Long-term adaptation or squeezing water out of stone? Exploring livelihoods in the context of a dam related environmental change in downstream communities of the Volta Basin

Seminar date: 
12 December 2002
Speaker(s): Ms. Dzodzi Tsikata

Ms. Dzodzi Tsikata, Institute of Statistical, Social and Economic Research, University of Ghana, visiting fellow at the African Studies Centre.

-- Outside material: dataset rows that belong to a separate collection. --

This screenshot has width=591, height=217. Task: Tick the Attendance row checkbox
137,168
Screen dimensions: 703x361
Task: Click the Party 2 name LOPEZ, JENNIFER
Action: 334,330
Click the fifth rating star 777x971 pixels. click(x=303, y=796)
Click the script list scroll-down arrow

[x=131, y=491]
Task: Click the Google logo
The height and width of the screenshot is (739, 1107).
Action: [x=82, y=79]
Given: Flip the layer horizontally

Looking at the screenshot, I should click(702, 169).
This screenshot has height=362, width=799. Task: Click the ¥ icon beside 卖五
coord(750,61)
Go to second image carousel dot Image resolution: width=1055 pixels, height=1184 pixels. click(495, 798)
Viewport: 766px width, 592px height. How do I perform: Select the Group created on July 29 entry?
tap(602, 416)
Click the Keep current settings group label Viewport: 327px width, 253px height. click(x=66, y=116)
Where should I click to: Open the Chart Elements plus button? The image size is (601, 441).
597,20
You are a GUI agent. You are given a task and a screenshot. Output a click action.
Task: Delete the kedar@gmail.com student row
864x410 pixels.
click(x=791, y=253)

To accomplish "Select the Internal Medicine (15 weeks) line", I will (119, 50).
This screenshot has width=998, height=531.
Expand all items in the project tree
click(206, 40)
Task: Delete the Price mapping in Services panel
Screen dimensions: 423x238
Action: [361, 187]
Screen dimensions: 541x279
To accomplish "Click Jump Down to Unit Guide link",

This presentation will focus on how the Tongu Ewe have survived forty years after the construction of the Akosombo Dam over the Volta River. The Tongu Ewe are the largest single group inhabiting an area which was the Volta River’s floodplain. The cycle of seasonal flooding allowed them to participate in economic activities in and outside the Lower Volta thus maximising their opportunities and ensuring food security. All this was to change in 1964 when the Akosombo Dam was closed. It set in motion environmental changes which transformed this section of the Volta river. The Kpong Dam, constructed in 1980 deepened these changes. Fishing and clam picking were affected as well as farming because seasonal flooding no longer fertilised the river’s banks. Waterborne diseases such as bilharzia have become endemic. In response many Tongu people migrated to the Volta Lake to fish and farm. The livelihoods of both the remaining and migrated Tongu have been studied in depth during fieldwork in 1999-2000. This PhD study is rare in that it presents the long term socio-economic as well as environmental effects of dam construction in an African setting.